Instructions to follow:
Leaving out every image, restate all the records word for word.

Records provided:
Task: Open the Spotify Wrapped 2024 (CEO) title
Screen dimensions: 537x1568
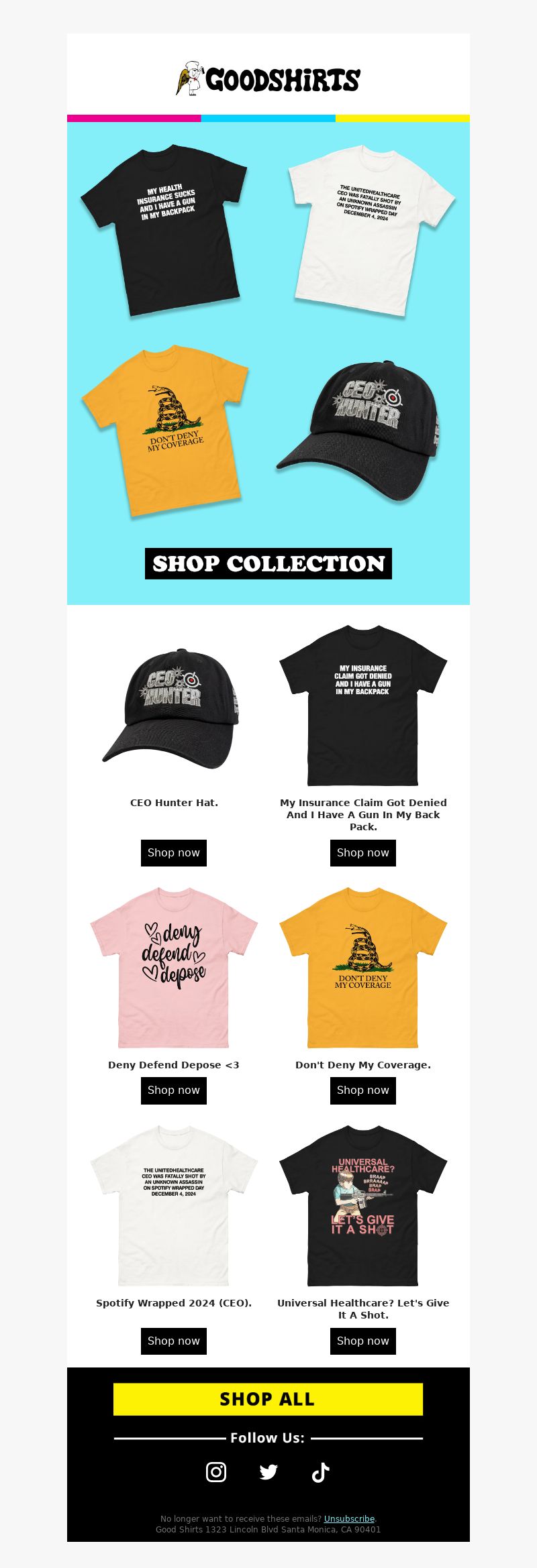Action: tap(174, 1302)
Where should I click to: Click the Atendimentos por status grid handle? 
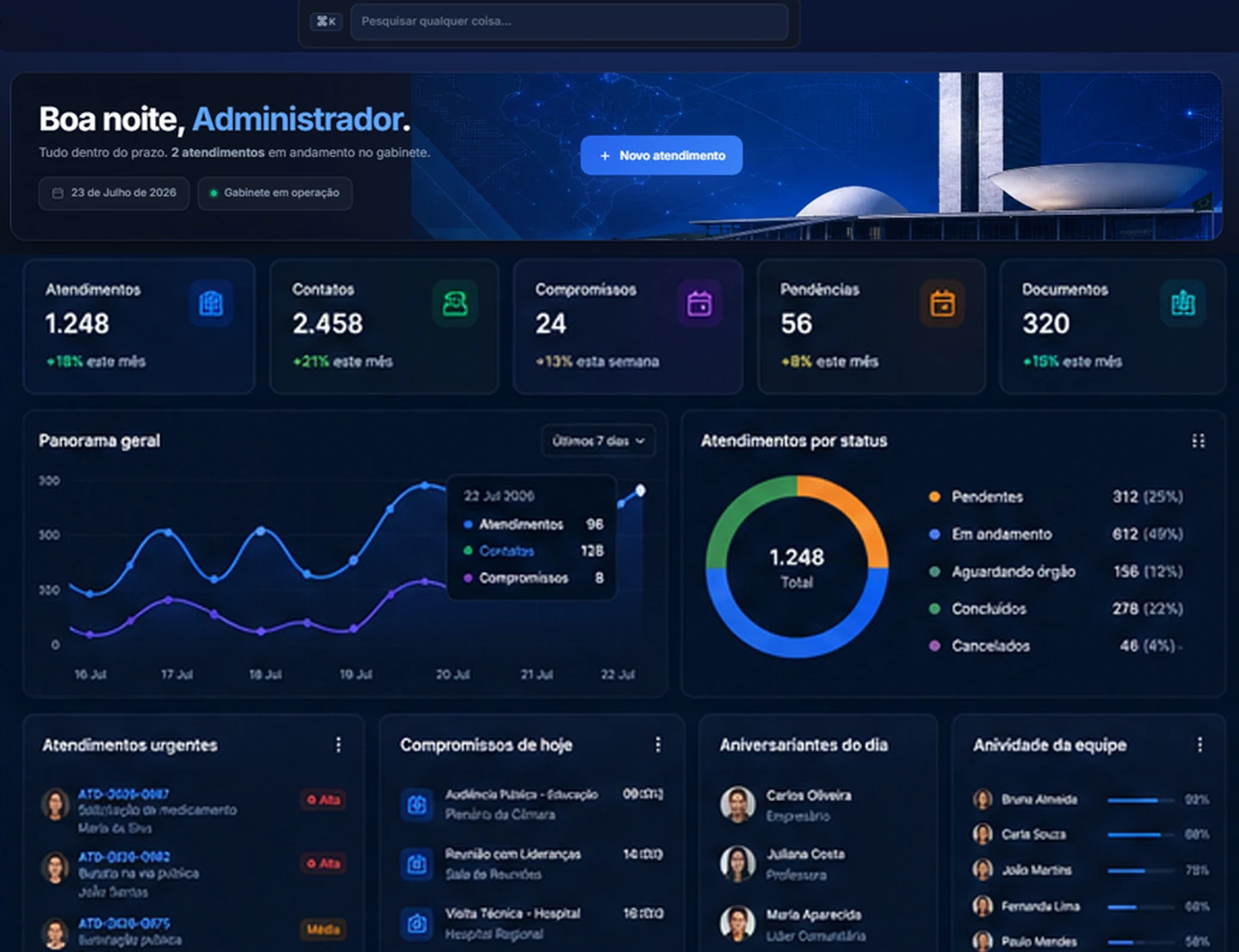(1199, 441)
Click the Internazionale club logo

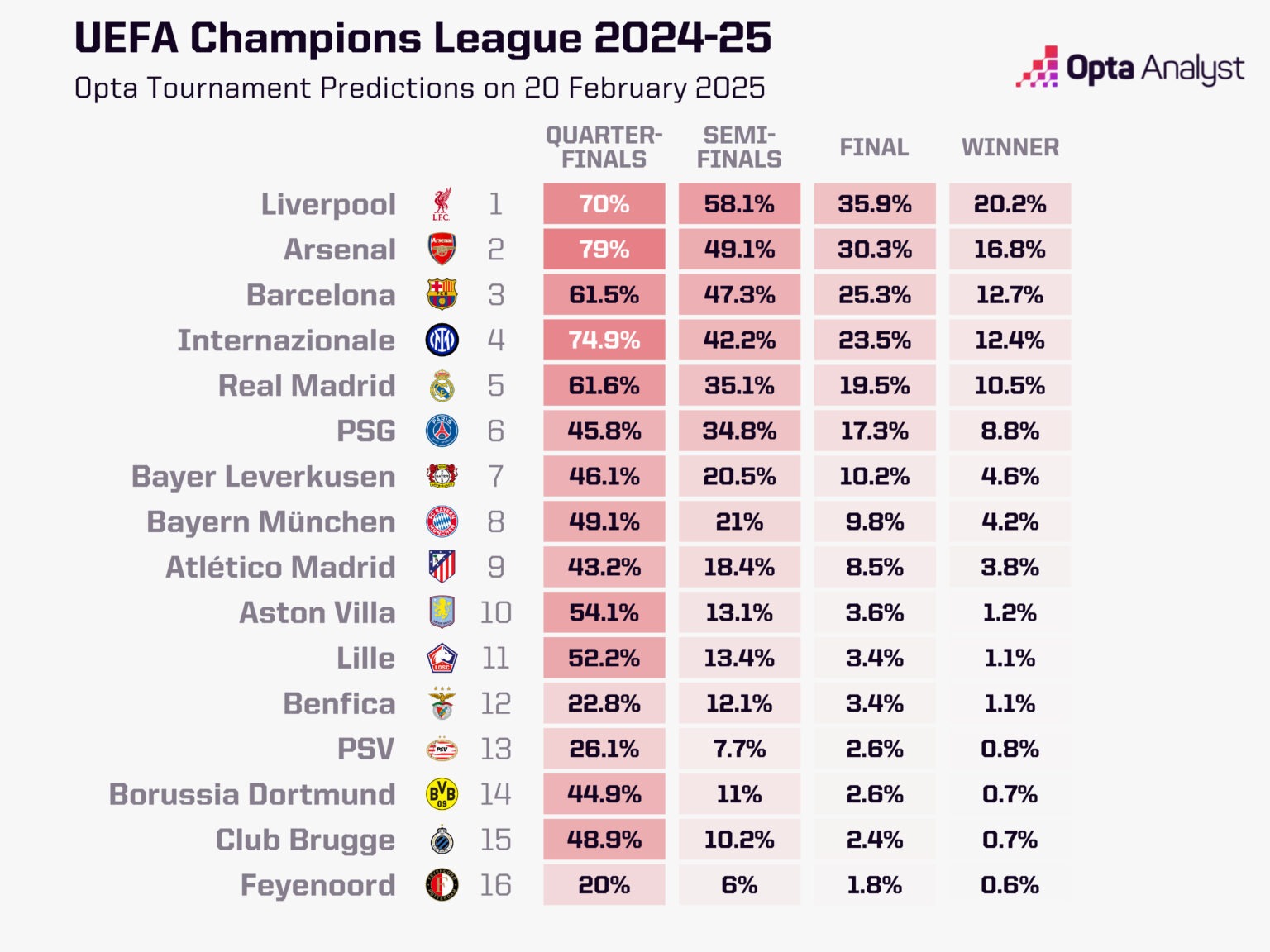[x=442, y=340]
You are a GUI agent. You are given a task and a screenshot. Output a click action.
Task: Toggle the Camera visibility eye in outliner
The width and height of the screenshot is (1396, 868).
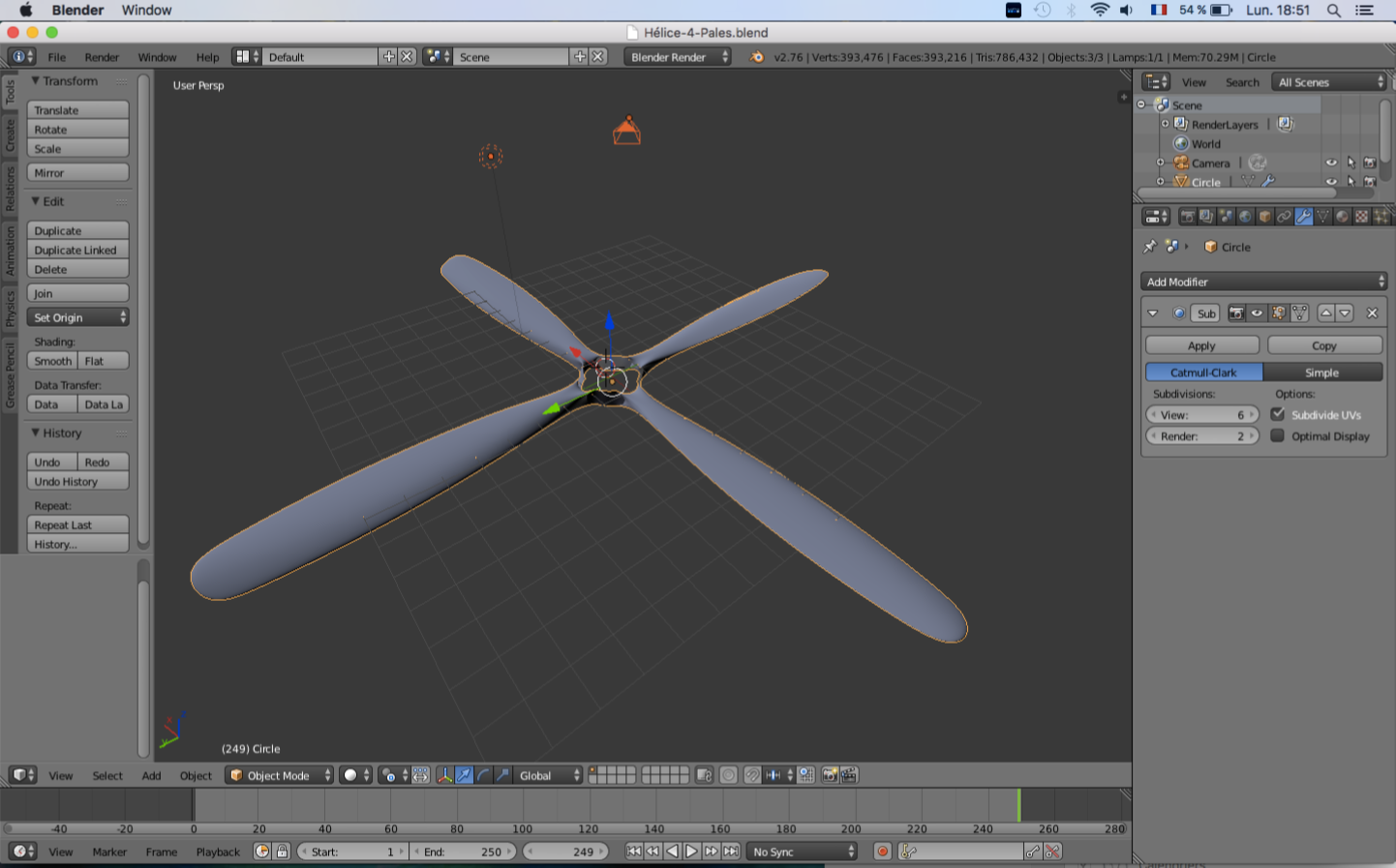[x=1331, y=163]
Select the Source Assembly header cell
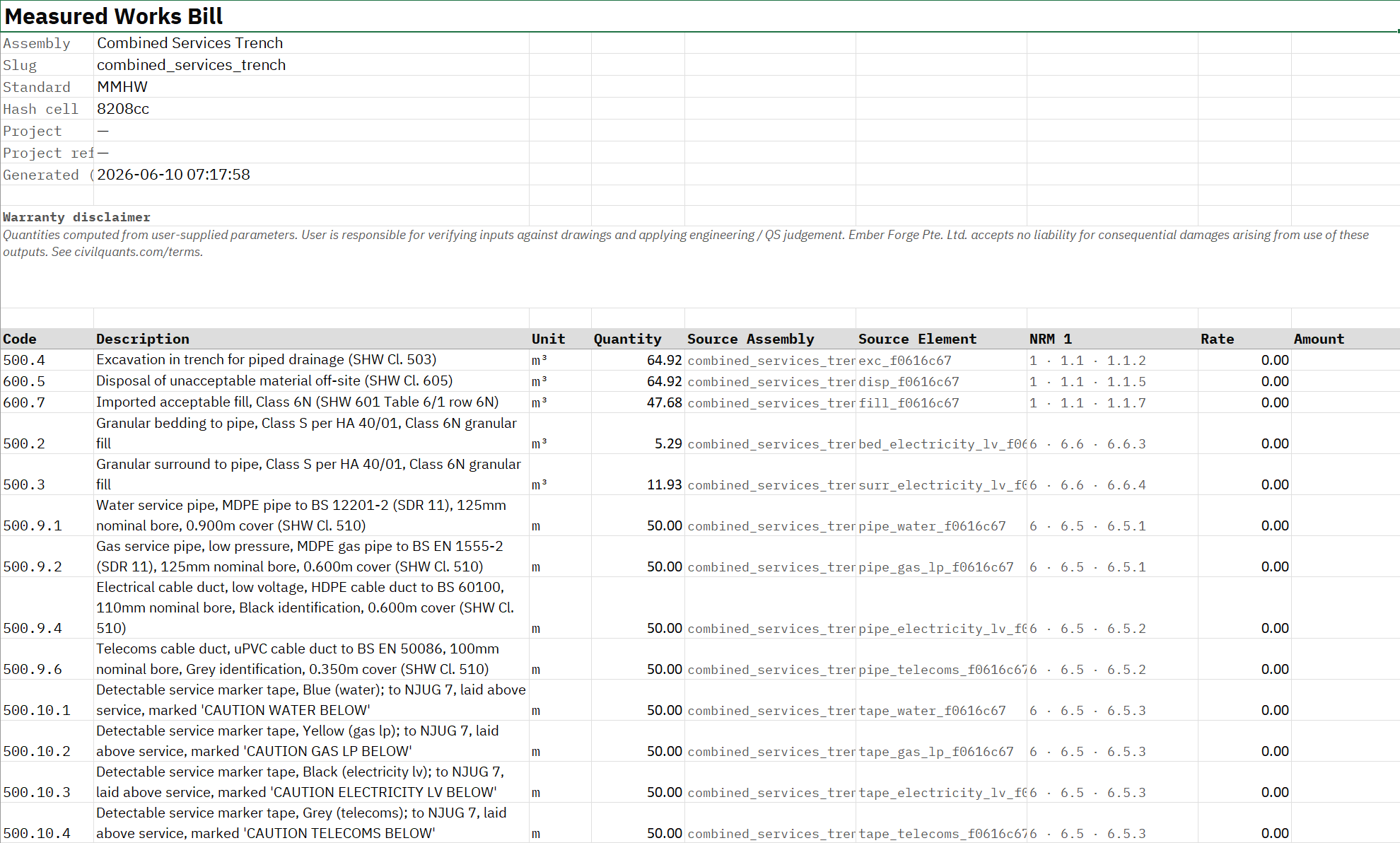The width and height of the screenshot is (1400, 843). pos(770,339)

Written response:
Task: Open the Spotify Wrapped 2024 (CEO) title
Screen dimensions: 537x1568
Action: tap(174, 1302)
Where should I click to: Click the Atendimentos por status grid handle? 
(1199, 441)
Click the Internazionale club logo

[x=442, y=340]
You are a GUI agent. You are given a task and a screenshot. Output a click action.
Task: Toggle the Camera visibility eye in outliner
The width and height of the screenshot is (1396, 868).
[x=1331, y=163]
Select the Source Assembly header cell
The width and height of the screenshot is (1400, 843). pos(770,339)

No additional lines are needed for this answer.